Very Long Instruction Word (VLIW) processors are very popular in embedded and mobile computing domain. Use of VLIW processors range from Digital Signal Processors (DSPs) found in a plethora of communication and multimedia devices to Graphics Processing Units (GPUs) used in gaming and high performance computing devices. The advantage of VLIWs is their low complexity and low power design which enable high performance at a low cost. Scalability of VLIWs is limited by the scalability of register file ports. It is not viable to have a VLIW processor with a single large register file because of area and power consumption implications of the register file.
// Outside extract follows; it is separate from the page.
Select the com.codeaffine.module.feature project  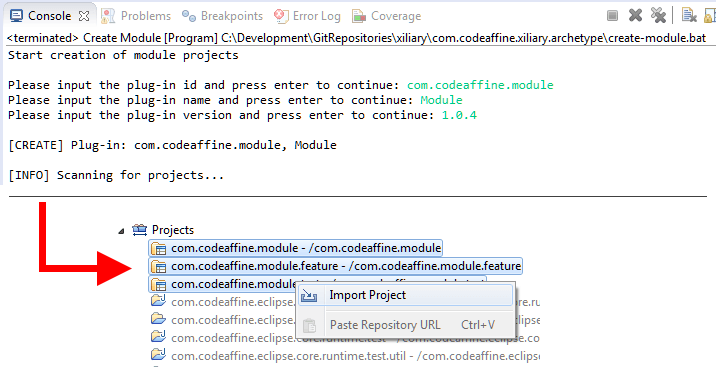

Clustered VLIW solve the register file scalability issue by partitioning the register file into multiple clusters and a set of functional units that are attached to register file of that cluster. Using a clustered approach, higher issue width can be achieved while keeping the cost of register file within reasonable limits. Several commercial VLIW processors have been designed using the clustered VLIW model.
VLIW processors can be used to run a larger set of applications. Many of these applications have a good Lnstruction Level Parallelism (ILP) which can be efficiently utilized. However, several applications, specially the ones that are control code dominated do not exibit good ILP and the processor is underutilized. Cache misses is another major source of resource underutiliztion. Multithreading is a popular technique to improve processor utilization. Interleaved MultiThreading (IMT) hides cache miss latencies by scheduling a different thread each cycle but cannot hide unused instructions slots. Simultaneous MultiThread (SMT) can also remove ILP under-utilization by issuing multiple threads to fill the empty instruction slots. However, SMT has a higher implementation cost than IMT. The thesis presents Cluster-level Simultaneous MultiThreading (CSMT) that supports a limited form of SMT where VLIW instructions from different threads are merged at a cluster-level granularity. This lowers the hardware implementation cost to a level comparable to the cheap IMT technique. The more complex SMT combines VLIW instructions at the individual operation-level granularity which is quite expensive especially in for a mobile solution. We refer to SMT at operation-level as OpSMT to reduce ambiguity. While previous studies restricted OpSMT on a VLIW to 2 threads, CSMT has a better scalability and upto 8 threads can be supported at a reasonable cost.
The thesis proposes several other techniques to further improve CSMT performance. In particular, Cluster renaming remaps the clusters used by instructions of different threads to reduce resource conflicts. Cluster renaming is quite effective in reducing the issue-slots under-utilization and significantly improves CSMT performance.The thesis also proposes: a hybrid between IMT and CSMT which increases the number of supported threads, heterogeneous instruction merging where some instructions are combined using SMT and CSMT rest, and finally, split-issue, a technique that allows to launch partially an instruction making it easier to be combined with others
- …